§ Task to complete:
What is needed is an exact repeat of the lines from the one holding "Task: Click the" through the final line of the data, with no pictures.
━━━ Raw data ━━━
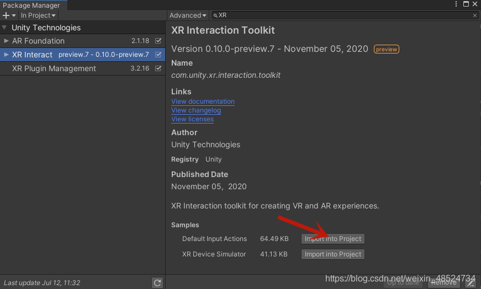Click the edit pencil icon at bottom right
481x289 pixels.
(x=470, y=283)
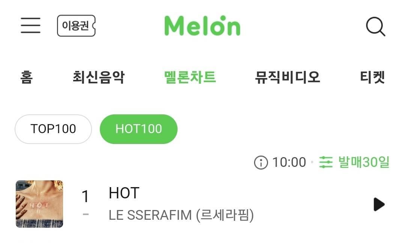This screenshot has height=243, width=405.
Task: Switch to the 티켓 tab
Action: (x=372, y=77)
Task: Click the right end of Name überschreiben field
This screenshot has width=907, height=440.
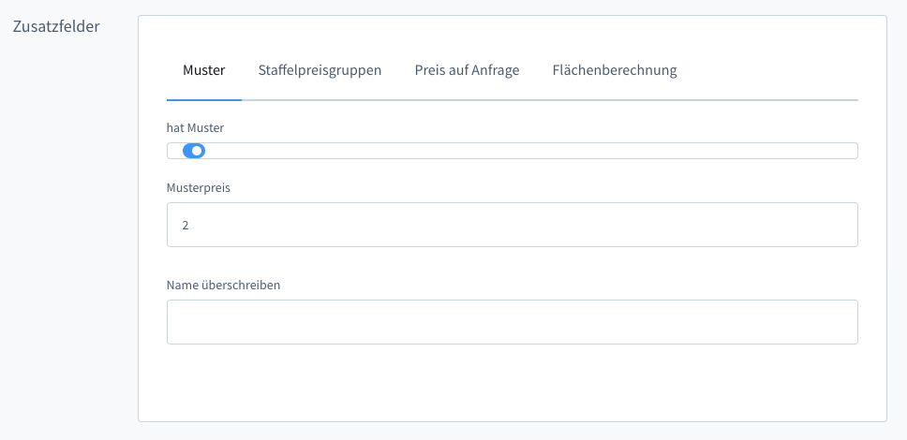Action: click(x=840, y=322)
━━━
§ Answer to this task:
Task: Click the right end of Name überschreiben field
This screenshot has width=907, height=440.
Action: click(x=840, y=322)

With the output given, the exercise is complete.